Only the lines from the line containing "The height and width of the screenshot is (879, 1372)." to the end of the records, both included, belong in the answer, copied exactly.

***** Input *****

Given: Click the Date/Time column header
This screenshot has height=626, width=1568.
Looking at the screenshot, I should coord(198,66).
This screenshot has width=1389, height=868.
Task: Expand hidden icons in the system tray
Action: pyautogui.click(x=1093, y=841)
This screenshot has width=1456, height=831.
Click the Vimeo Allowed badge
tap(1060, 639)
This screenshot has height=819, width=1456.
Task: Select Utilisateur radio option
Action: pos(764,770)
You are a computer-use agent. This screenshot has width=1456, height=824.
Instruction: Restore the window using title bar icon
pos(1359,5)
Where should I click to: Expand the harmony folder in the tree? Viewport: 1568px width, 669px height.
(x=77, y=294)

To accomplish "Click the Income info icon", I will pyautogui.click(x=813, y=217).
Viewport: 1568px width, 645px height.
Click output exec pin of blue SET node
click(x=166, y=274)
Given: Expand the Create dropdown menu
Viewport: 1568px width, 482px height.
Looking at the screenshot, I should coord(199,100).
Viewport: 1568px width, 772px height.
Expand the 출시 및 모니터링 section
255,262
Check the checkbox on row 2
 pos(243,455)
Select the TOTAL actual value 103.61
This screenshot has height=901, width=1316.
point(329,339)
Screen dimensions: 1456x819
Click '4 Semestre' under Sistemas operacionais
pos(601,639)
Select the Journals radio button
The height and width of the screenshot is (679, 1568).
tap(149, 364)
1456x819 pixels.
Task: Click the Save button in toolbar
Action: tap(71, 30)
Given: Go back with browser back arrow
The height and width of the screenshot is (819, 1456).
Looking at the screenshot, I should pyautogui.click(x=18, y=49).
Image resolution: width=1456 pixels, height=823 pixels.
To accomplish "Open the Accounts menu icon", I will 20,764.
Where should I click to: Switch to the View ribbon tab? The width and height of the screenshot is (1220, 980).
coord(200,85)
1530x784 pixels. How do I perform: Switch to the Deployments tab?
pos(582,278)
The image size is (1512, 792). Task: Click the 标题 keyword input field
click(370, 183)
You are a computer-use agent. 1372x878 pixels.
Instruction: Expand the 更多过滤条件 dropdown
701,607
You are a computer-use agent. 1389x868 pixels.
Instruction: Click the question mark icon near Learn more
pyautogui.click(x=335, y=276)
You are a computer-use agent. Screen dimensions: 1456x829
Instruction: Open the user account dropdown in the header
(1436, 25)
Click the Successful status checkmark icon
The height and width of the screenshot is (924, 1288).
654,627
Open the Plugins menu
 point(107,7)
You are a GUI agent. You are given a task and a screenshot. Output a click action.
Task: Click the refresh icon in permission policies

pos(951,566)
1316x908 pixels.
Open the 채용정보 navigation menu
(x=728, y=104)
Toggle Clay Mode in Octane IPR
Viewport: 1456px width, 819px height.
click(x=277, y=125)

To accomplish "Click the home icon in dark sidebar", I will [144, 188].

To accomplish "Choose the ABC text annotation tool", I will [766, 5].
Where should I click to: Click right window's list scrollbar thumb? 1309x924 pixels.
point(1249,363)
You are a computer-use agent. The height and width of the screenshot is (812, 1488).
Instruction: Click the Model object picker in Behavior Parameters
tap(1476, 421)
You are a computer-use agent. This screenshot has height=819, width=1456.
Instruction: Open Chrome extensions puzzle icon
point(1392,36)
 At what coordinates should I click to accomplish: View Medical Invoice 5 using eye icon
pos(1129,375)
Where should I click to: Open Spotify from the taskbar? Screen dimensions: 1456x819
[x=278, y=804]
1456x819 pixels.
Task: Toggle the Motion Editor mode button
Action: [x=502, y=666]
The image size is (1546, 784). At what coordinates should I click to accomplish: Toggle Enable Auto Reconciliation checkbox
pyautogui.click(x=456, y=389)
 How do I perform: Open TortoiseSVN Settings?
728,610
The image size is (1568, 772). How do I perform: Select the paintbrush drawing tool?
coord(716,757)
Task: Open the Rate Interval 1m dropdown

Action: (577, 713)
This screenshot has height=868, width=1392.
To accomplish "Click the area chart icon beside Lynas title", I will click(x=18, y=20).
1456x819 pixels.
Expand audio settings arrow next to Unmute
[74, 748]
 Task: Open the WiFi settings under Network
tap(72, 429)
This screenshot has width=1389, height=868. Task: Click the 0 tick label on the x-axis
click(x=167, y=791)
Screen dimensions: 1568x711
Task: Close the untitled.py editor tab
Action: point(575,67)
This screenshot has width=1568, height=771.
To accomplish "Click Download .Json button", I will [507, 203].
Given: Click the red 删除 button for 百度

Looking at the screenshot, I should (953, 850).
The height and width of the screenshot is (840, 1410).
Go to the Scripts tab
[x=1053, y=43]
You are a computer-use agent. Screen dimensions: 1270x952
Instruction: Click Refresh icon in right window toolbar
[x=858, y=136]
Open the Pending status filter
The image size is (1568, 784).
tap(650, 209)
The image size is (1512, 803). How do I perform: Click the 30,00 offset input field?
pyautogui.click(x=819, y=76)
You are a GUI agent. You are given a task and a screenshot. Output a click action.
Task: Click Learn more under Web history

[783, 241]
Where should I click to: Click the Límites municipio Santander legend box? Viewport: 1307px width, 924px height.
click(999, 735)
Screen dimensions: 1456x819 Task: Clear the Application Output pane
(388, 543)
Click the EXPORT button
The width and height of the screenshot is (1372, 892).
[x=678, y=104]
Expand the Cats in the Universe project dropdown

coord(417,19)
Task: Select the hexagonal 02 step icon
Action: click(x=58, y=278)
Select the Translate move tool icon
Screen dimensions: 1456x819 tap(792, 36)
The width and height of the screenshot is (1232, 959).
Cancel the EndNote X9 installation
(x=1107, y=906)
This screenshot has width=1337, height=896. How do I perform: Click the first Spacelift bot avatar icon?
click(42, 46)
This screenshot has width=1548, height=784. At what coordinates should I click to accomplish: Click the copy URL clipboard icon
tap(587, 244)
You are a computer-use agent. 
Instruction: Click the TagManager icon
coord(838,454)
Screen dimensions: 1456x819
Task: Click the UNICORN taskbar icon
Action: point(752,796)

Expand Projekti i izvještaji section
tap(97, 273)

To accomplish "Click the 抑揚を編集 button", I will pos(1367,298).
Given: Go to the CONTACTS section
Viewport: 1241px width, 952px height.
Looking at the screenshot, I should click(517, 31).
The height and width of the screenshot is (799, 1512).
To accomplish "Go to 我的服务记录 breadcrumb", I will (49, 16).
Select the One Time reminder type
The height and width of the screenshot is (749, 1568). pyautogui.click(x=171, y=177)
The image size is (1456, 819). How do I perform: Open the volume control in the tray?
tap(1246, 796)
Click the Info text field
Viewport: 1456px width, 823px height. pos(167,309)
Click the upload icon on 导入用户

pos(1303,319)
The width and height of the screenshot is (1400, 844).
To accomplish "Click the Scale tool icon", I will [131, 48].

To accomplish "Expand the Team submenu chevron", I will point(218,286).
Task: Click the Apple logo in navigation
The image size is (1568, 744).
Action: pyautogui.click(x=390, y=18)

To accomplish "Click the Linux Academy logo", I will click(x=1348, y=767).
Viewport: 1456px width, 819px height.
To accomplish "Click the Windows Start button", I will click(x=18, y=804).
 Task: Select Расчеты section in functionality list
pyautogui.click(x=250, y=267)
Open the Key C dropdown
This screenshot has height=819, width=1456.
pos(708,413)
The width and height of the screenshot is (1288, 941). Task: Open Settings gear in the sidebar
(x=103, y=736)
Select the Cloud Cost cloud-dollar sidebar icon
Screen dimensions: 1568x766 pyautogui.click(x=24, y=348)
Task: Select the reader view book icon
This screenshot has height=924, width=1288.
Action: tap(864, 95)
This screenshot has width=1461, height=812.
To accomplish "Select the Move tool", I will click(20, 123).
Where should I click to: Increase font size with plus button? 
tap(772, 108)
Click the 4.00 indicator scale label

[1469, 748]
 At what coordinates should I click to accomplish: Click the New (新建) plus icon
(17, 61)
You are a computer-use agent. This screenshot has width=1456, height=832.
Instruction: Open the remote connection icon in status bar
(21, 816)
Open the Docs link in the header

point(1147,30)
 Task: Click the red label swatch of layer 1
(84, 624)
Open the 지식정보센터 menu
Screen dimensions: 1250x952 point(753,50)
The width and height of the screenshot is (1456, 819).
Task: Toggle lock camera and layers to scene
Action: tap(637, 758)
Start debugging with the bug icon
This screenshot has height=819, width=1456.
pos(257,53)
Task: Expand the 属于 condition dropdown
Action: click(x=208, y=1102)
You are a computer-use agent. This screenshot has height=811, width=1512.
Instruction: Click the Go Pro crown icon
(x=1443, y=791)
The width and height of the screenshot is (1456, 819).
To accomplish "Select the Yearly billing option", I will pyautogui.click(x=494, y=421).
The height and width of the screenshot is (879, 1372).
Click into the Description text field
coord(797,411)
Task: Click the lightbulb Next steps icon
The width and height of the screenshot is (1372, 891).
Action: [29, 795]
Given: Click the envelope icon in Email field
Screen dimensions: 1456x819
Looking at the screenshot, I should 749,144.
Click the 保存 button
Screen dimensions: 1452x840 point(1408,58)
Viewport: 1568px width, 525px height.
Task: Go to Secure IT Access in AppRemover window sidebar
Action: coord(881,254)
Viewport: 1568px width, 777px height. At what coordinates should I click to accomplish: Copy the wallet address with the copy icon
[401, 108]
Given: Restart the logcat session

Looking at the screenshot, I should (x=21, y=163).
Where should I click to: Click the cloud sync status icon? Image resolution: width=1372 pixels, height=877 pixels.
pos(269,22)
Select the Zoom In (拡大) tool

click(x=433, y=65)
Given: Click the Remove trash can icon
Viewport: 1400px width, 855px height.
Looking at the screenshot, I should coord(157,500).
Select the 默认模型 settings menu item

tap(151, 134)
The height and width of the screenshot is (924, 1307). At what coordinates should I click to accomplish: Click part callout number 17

*****

--- Solution for this problem ---
The height and width of the screenshot is (879, 1372).
Click into the Description text field
coord(797,411)
Task: Click the lightbulb Next steps icon
The width and height of the screenshot is (1372, 891).
Action: [29, 795]
Given: Click the envelope icon in Email field
Screen dimensions: 1456x819
Looking at the screenshot, I should 749,144.
Click the 保存 button
Screen dimensions: 1452x840 point(1408,58)
Viewport: 1568px width, 525px height.
Task: Go to Secure IT Access in AppRemover window sidebar
Action: coord(881,254)
Viewport: 1568px width, 777px height. At what coordinates should I click to accomplish: Copy the wallet address with the copy icon
[401, 108]
Given: Restart the logcat session

Looking at the screenshot, I should (x=21, y=163).
Where should I click to: Click the cloud sync status icon? Image resolution: width=1372 pixels, height=877 pixels.
pos(269,22)
Select the Zoom In (拡大) tool

click(x=433, y=65)
Given: Click the Remove trash can icon
Viewport: 1400px width, 855px height.
Looking at the screenshot, I should coord(157,500).
Select the 默认模型 settings menu item

tap(151, 134)
The height and width of the screenshot is (924, 1307). At what coordinates should I click to accomplish: Click part callout number 17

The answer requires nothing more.